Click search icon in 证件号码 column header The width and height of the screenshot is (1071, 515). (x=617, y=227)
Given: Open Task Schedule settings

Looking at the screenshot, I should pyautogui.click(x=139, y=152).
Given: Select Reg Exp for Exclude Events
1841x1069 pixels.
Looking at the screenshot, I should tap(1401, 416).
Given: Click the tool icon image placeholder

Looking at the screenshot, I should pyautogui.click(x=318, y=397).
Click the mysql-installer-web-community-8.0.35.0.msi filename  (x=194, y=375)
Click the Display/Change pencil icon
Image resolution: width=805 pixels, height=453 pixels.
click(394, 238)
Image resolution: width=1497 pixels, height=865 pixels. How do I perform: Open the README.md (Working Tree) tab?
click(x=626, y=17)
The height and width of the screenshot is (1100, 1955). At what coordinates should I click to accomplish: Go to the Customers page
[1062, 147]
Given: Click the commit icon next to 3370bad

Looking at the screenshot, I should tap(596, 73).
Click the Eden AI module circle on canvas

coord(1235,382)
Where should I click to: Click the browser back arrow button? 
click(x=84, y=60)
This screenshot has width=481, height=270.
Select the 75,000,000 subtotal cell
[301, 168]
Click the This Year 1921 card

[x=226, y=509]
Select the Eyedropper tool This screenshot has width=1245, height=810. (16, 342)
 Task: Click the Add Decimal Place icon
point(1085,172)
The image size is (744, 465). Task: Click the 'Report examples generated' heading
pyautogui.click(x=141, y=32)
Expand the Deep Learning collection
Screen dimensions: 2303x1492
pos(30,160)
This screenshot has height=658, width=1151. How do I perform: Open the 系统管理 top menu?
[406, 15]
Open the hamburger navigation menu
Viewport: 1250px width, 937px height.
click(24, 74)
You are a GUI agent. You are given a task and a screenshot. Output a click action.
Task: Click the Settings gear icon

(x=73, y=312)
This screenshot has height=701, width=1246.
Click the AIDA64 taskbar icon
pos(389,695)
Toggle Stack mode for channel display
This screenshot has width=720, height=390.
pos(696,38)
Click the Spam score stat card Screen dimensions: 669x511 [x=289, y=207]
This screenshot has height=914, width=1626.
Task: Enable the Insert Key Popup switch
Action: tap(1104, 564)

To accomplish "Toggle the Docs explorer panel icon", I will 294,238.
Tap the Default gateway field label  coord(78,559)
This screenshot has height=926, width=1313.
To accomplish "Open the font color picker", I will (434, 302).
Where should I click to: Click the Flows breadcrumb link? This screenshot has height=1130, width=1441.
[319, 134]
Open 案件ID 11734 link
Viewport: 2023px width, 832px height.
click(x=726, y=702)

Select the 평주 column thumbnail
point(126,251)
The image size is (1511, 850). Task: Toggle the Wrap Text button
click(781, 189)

* _Task directions_: The reply must present every entry, transcribed with its exact wording.

* _Written response_:
Click search icon in 证件号码 column header The width and height of the screenshot is (1071, 515). (x=617, y=227)
Given: Open Task Schedule settings

Looking at the screenshot, I should pyautogui.click(x=139, y=152).
Given: Select Reg Exp for Exclude Events
1841x1069 pixels.
Looking at the screenshot, I should tap(1401, 416).
Given: Click the tool icon image placeholder

Looking at the screenshot, I should pyautogui.click(x=318, y=397).
Click the mysql-installer-web-community-8.0.35.0.msi filename  (x=194, y=375)
Click the Display/Change pencil icon
Image resolution: width=805 pixels, height=453 pixels.
click(394, 238)
Image resolution: width=1497 pixels, height=865 pixels. How do I perform: Open the README.md (Working Tree) tab?
click(x=626, y=17)
The height and width of the screenshot is (1100, 1955). At what coordinates should I click to accomplish: Go to the Customers page
[1062, 147]
Given: Click the commit icon next to 3370bad

Looking at the screenshot, I should tap(596, 73).
Click the Eden AI module circle on canvas

coord(1235,382)
Where should I click to: Click the browser back arrow button? 
click(x=84, y=60)
This screenshot has width=481, height=270.
Select the 75,000,000 subtotal cell
[301, 168]
Click the This Year 1921 card

[x=226, y=509]
Select the Eyedropper tool This screenshot has width=1245, height=810. (16, 342)
 Task: Click the Add Decimal Place icon
point(1085,172)
The image size is (744, 465). Task: Click the 'Report examples generated' heading
pyautogui.click(x=141, y=32)
Expand the Deep Learning collection
Screen dimensions: 2303x1492
pos(30,160)
This screenshot has height=658, width=1151. How do I perform: Open the 系统管理 top menu?
[406, 15]
Open the hamburger navigation menu
Viewport: 1250px width, 937px height.
click(24, 74)
You are a GUI agent. You are given a task and a screenshot. Output a click action.
Task: Click the Settings gear icon

(x=73, y=312)
This screenshot has height=701, width=1246.
Click the AIDA64 taskbar icon
pos(389,695)
Toggle Stack mode for channel display
This screenshot has width=720, height=390.
pos(696,38)
Click the Spam score stat card Screen dimensions: 669x511 [x=289, y=207]
This screenshot has height=914, width=1626.
Task: Enable the Insert Key Popup switch
Action: tap(1104, 564)

To accomplish "Toggle the Docs explorer panel icon", I will 294,238.
Tap the Default gateway field label  coord(78,559)
This screenshot has height=926, width=1313.
To accomplish "Open the font color picker", I will (434, 302).
Where should I click to: Click the Flows breadcrumb link? This screenshot has height=1130, width=1441.
[319, 134]
Open 案件ID 11734 link
Viewport: 2023px width, 832px height.
click(x=726, y=702)

Select the 평주 column thumbnail
point(126,251)
The image size is (1511, 850). Task: Toggle the Wrap Text button
click(781, 189)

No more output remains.